MacKenzie Scott, the philanthropist formerly married to

Jeff Bezos,

has married again following her 2019 divorce from the

Amazon.com Inc.

founder, according to a person familiar with the matter.

Ms. Scott, one of the world’s wealthiest women, has married Dan Jewett, a science teacher at a Seattle private school, according to the person.

Ms. Scott has devoted much of her time recently to philanthropic efforts benefiting women-led charities, food banks and Black colleges, among other institutions. Since her divorce, Ms. Scott has given away more than $4 billion of her fortune, according to a post she wrote on Medium in December.

In a post dated Saturday on Ms. Scott’s page on the Giving Pledge website, for billionaires who have promised to donate most of their fortune to philanthropic efforts, Mr. Jewett signed on to her commitment.

“It is strange to be writing a letter indicating I plan to give away the majority of my wealth during my lifetime, as I have never sought to gather the kind of wealth required to feel like saying such a thing would have particular meaning,” Mr. Jewett’s post says.

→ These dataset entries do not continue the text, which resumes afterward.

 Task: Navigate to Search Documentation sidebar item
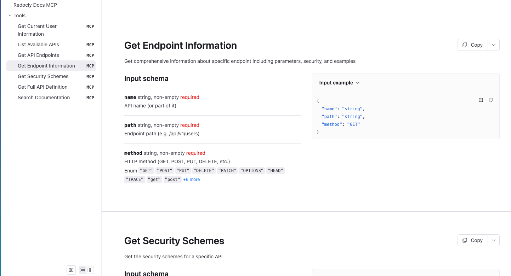(x=44, y=98)
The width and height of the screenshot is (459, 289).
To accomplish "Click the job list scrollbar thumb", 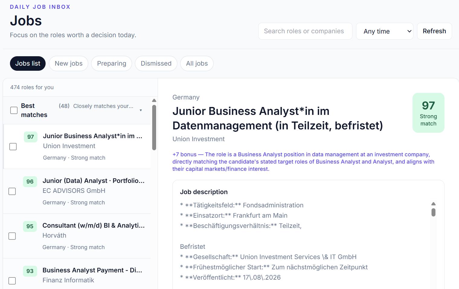I will 154,128.
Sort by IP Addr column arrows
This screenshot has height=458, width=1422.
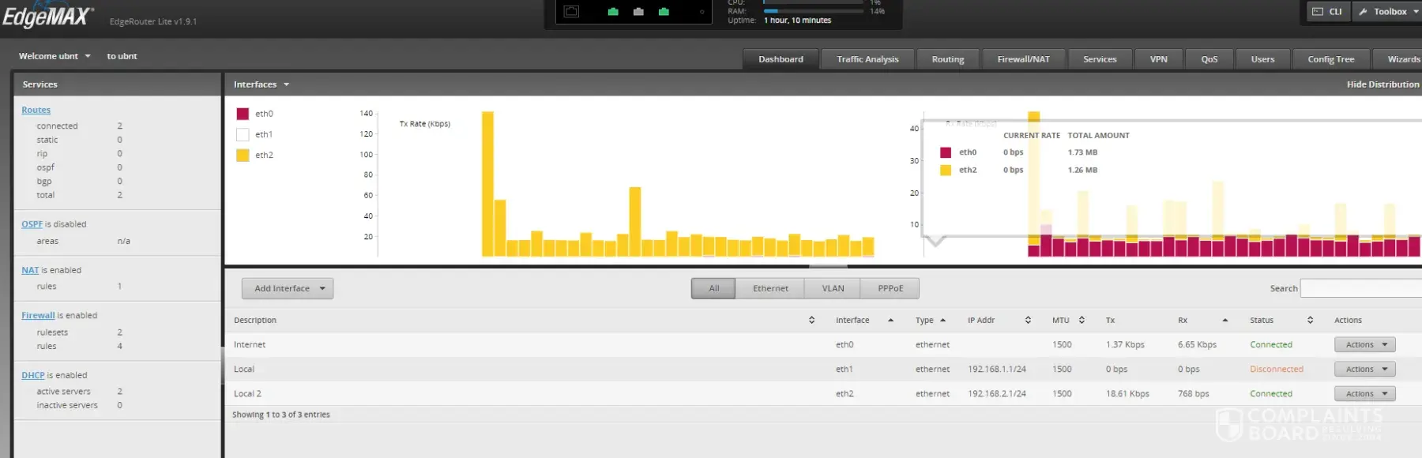click(1028, 321)
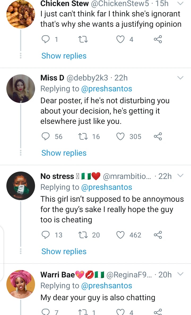Open the options chevron on Miss D's tweet
The height and width of the screenshot is (315, 191).
[180, 78]
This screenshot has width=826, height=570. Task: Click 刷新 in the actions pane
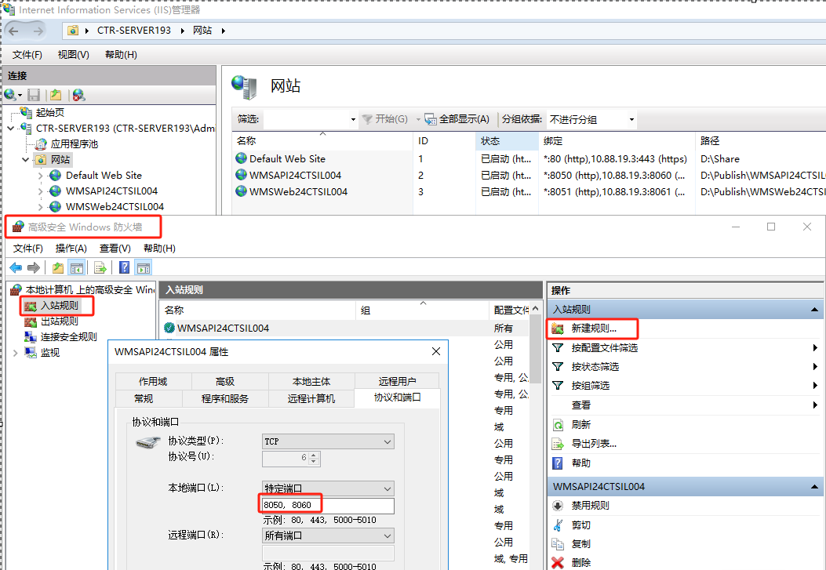[x=580, y=424]
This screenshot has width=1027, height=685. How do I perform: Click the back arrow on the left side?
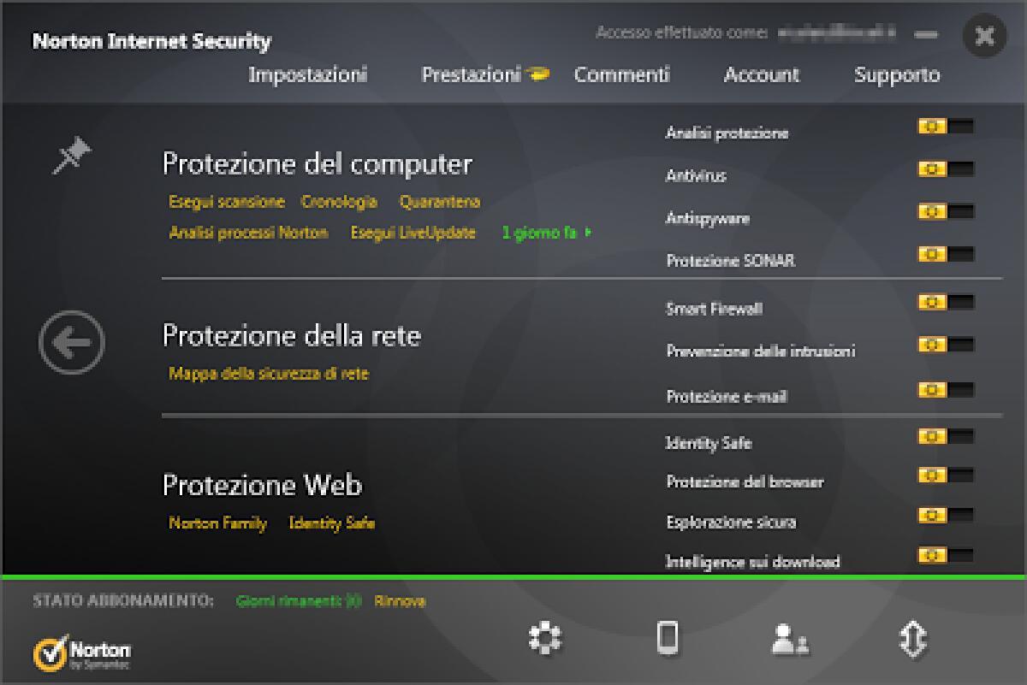tap(73, 340)
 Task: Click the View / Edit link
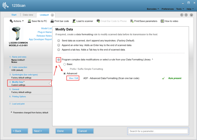pyautogui.click(x=73, y=78)
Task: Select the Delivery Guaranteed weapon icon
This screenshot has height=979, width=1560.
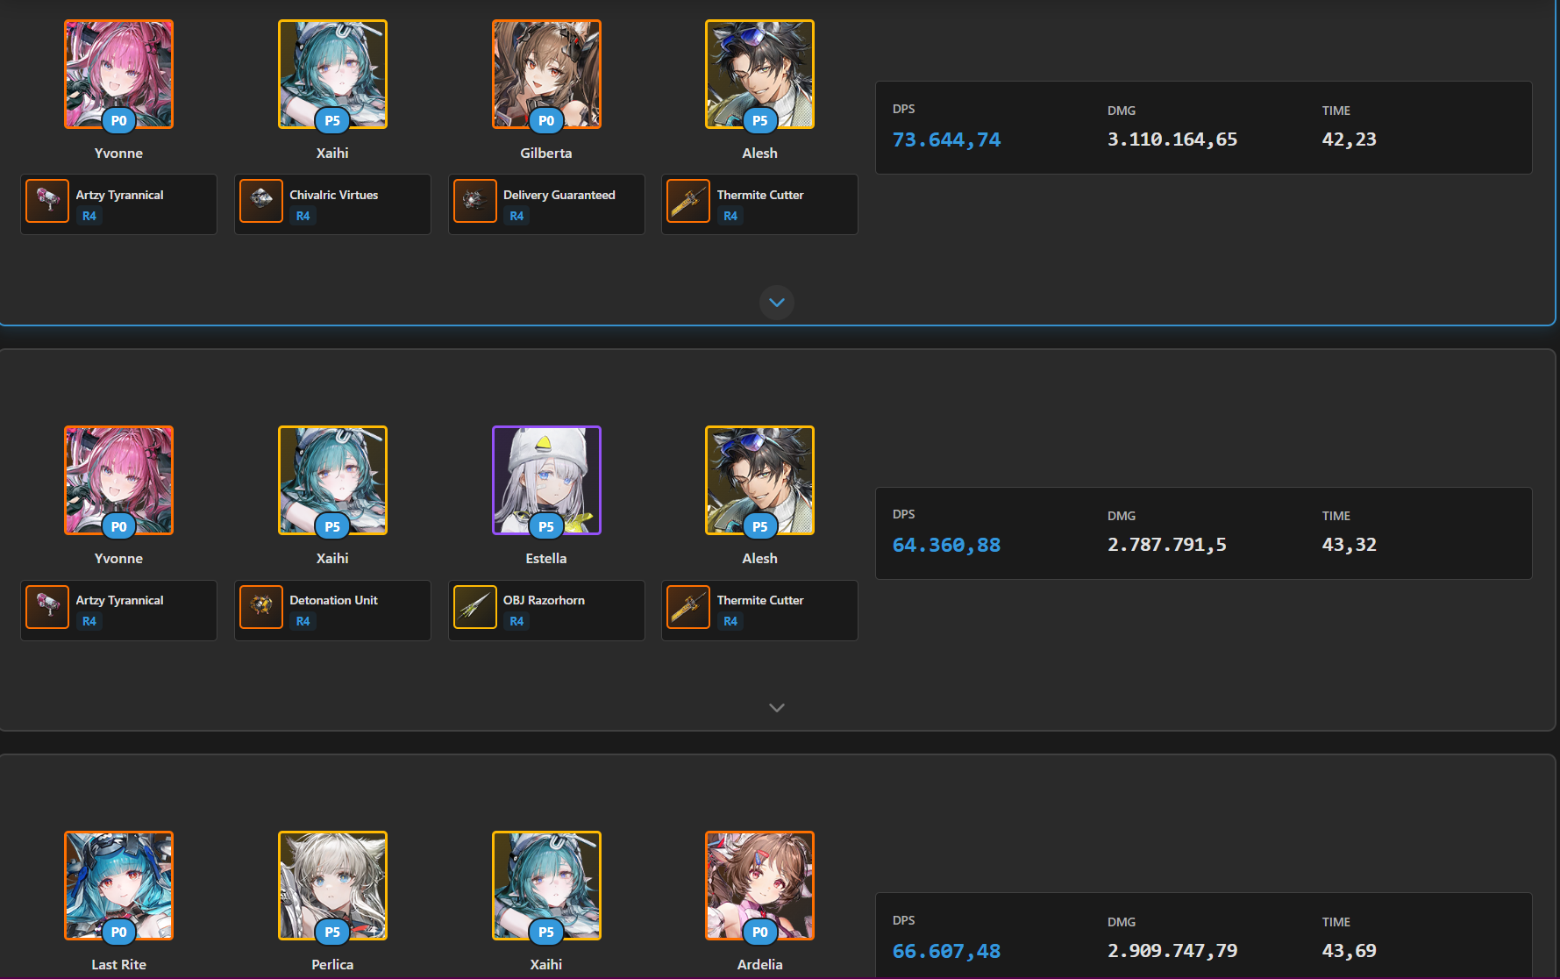Action: [475, 201]
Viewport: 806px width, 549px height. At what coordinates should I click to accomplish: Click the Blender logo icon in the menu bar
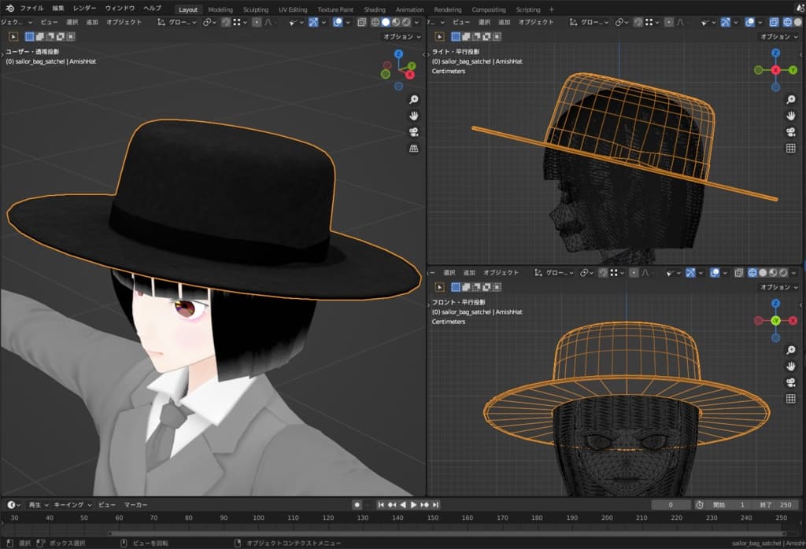(9, 9)
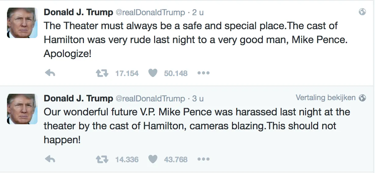Open more options on the first tweet
The image size is (375, 173).
[203, 73]
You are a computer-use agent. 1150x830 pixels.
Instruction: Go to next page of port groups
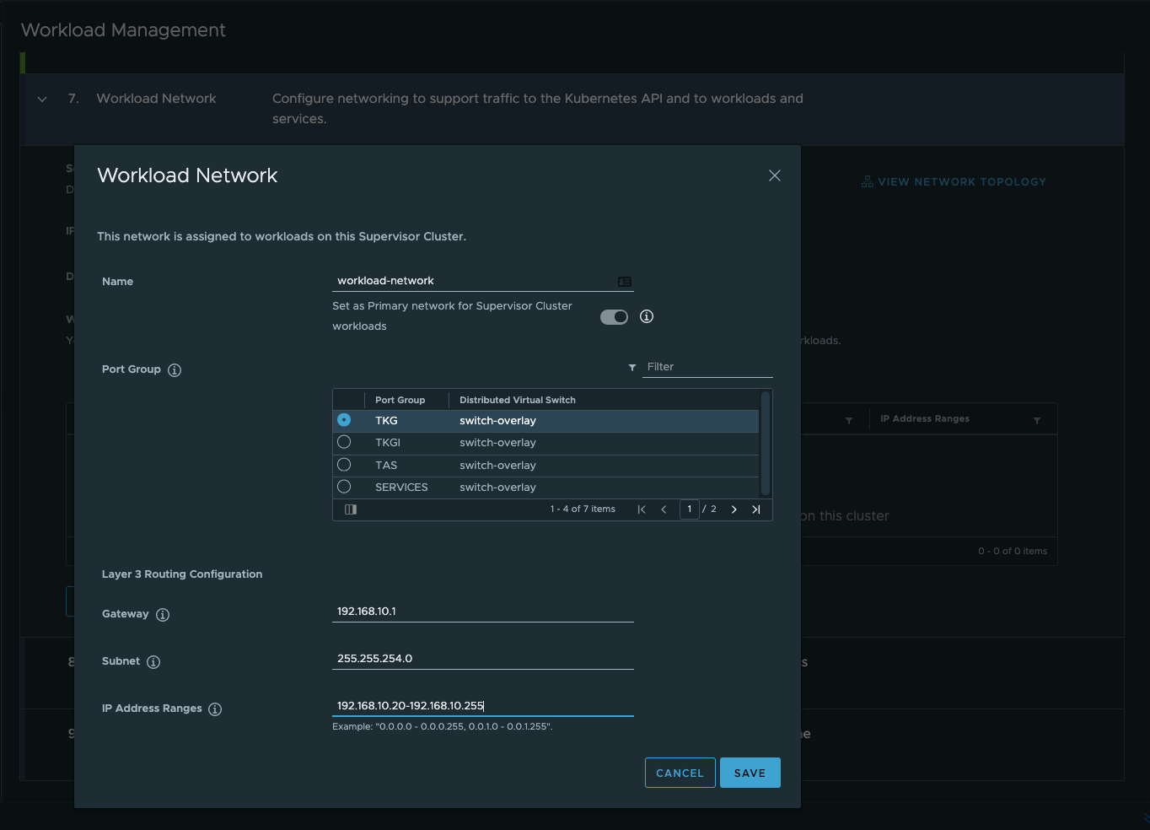(734, 509)
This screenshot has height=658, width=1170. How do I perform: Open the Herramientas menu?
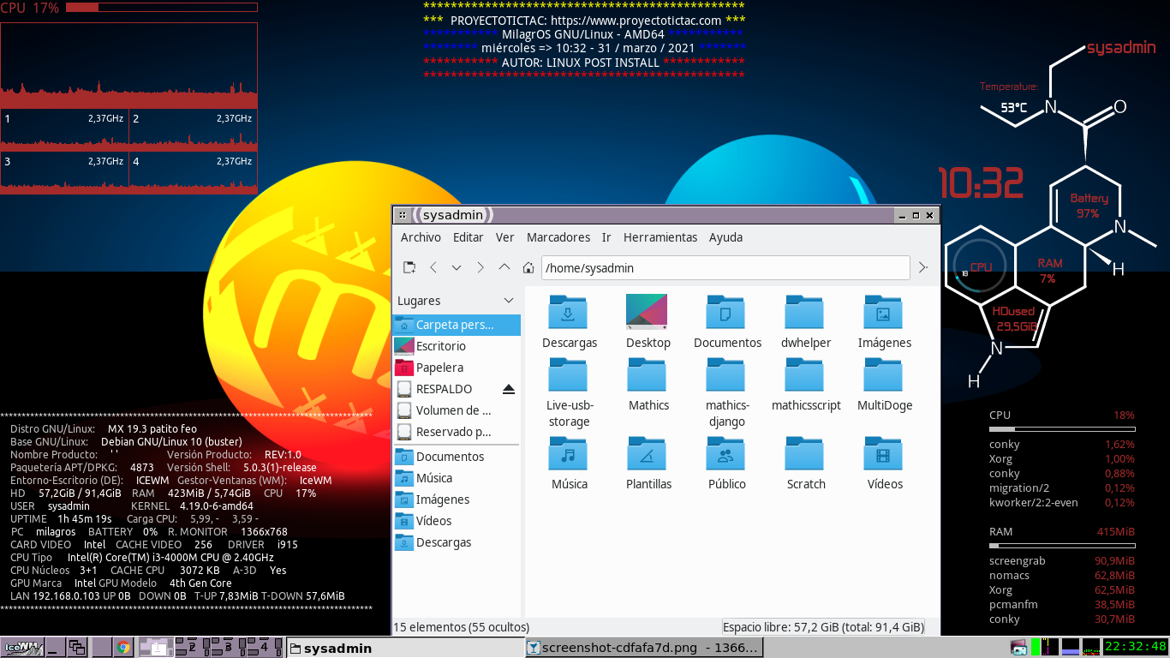660,237
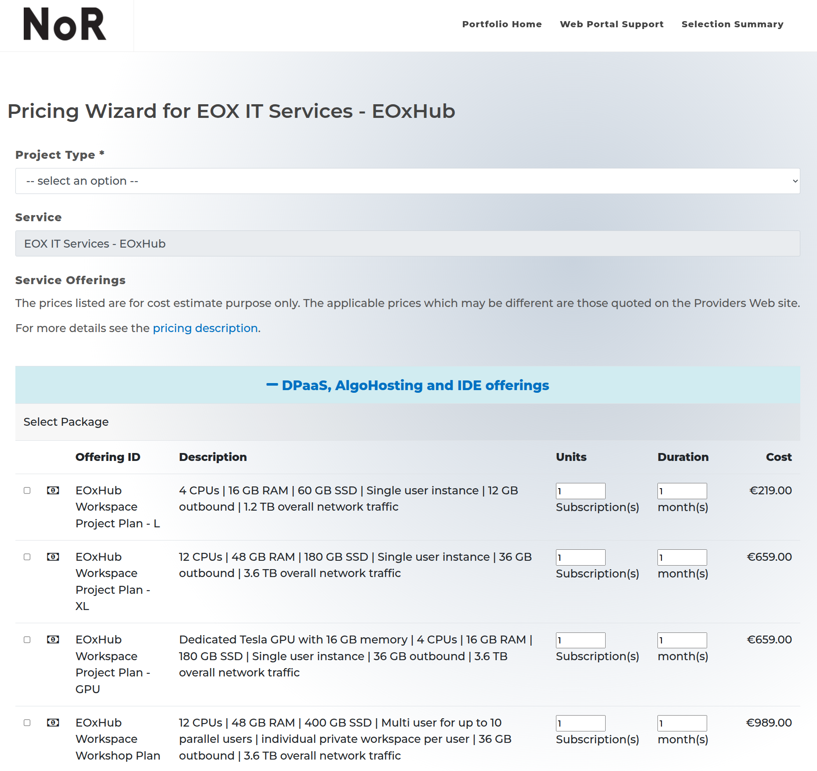Click money icon beside Project Plan - GPU

click(x=53, y=639)
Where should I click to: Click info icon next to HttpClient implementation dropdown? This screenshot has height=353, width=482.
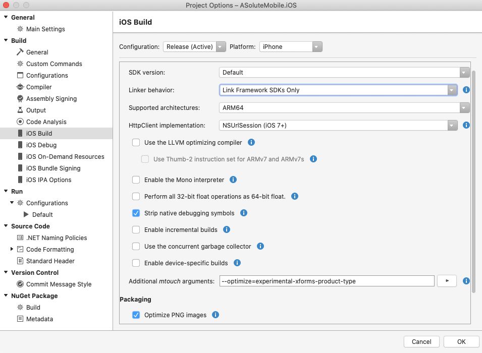pyautogui.click(x=466, y=125)
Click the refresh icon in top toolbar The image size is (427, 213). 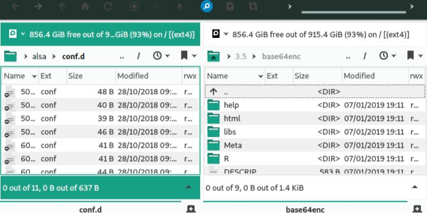pyautogui.click(x=108, y=7)
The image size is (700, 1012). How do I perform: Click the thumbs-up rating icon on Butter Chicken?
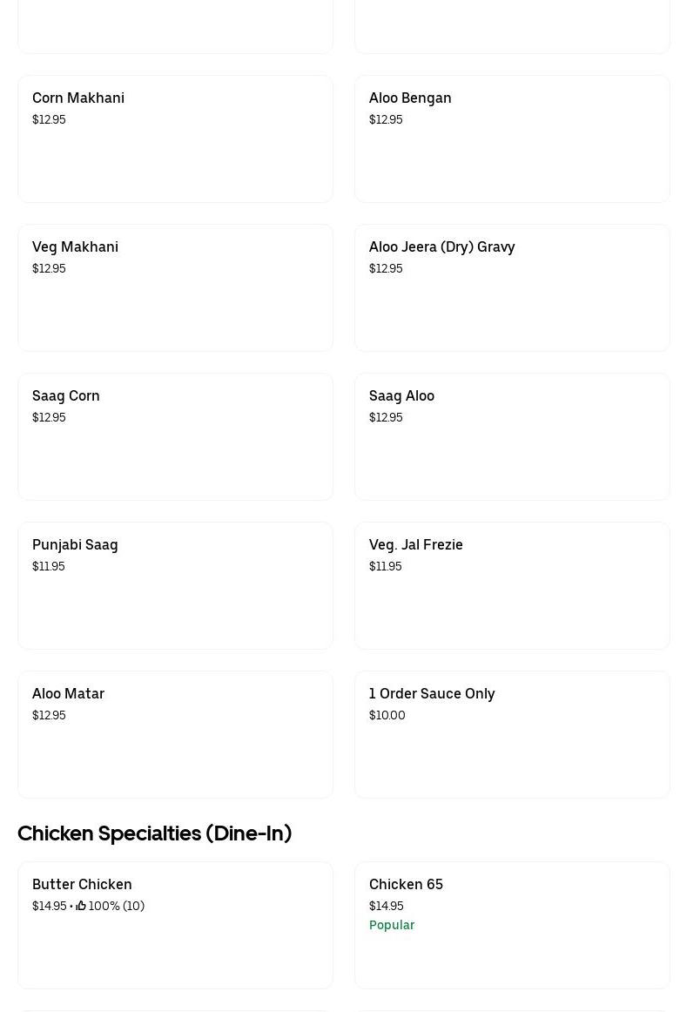point(81,906)
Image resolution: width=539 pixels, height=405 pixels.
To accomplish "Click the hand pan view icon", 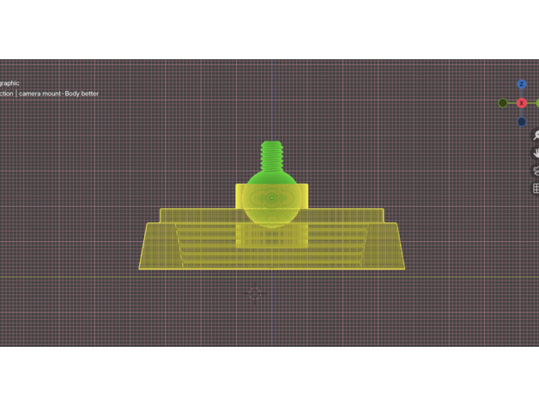I will [536, 154].
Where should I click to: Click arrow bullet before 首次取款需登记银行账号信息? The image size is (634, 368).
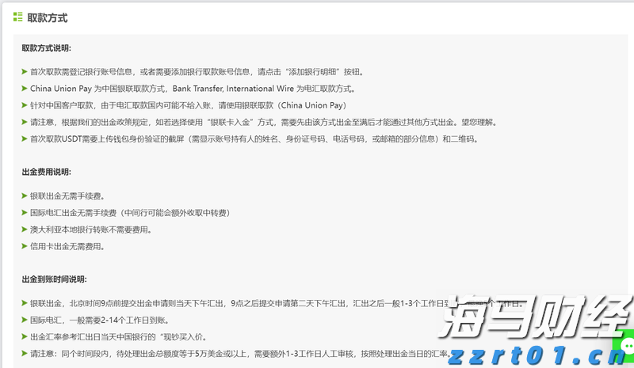[25, 72]
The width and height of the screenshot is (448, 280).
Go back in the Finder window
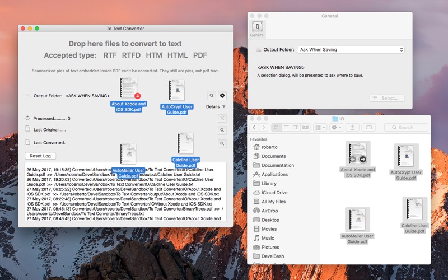click(255, 128)
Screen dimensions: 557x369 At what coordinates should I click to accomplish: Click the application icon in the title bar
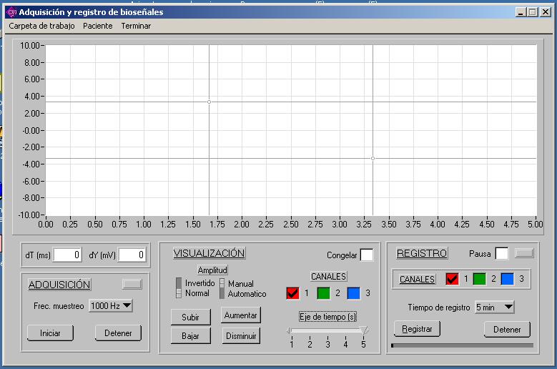11,12
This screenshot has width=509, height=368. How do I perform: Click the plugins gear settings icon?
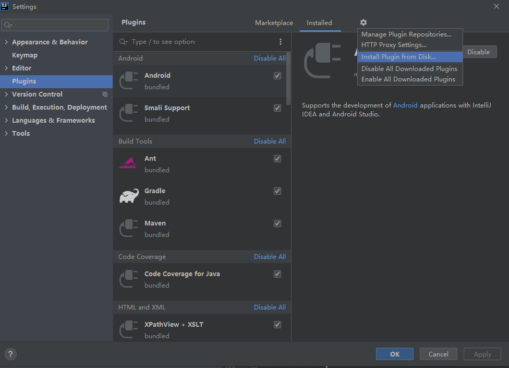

“Dan is such a great guy, and I am happy and excited for the both of them,” said Mr. Bezos in a statement provided by an Amazon spokesman.

Ms. Scott and Mr. Jewett couldn’t immediately be reached for comment on Sunday.

Ms. Scott and Mr. Bezos, both Princeton University graduates, met while working at a hedge fund in New York. She helped him start Amazon in 1994, and is the author of two novels. Her Amazon author page now says that she “lives in Seattle with her four children and her husband, Dan.”

At the time of their 2019 divorce, after 25 years of marriage, Mr. Bezos was the wealthiest person in the world, with his stake of more than 16% of Amazon. Ms. Scott received 4% of Amazon’s shares as part of their divorce settlement, though Mr. Bezos kept voting rights for those shares.

Ms. Scott joined the Giving Pledge in May 2019, shortly after terms of her divorce with Mr. Bezos were finalized. The pledge was started by Bill and

Melinda Gates

and

Warren Buffett

in 2010. Mr. Bezos hasn’t joined the pledge.

Amazon’s business has been a major beneficiary of the pandemic, driving up its stock price. Mr. Bezos, after jostling for a time with

Elon Musk

for the title, again ranks as the world’s richest person, with a net worth of around $177 billion, according to wealth rankings by Forbes and Bloomberg. Ms. Scott ranks the 22nd richest person, at around $53 billion.

Mr. Jewett is a teacher at Lakeside School, according to the school’s website.

“In a stroke of happy coincidence, I am married to one of the most generous and kind people I know—and joining her in a commitment to pass on an enormous financial wealth to serve others,” Mr. Jewett said in his Giving Pledge letter.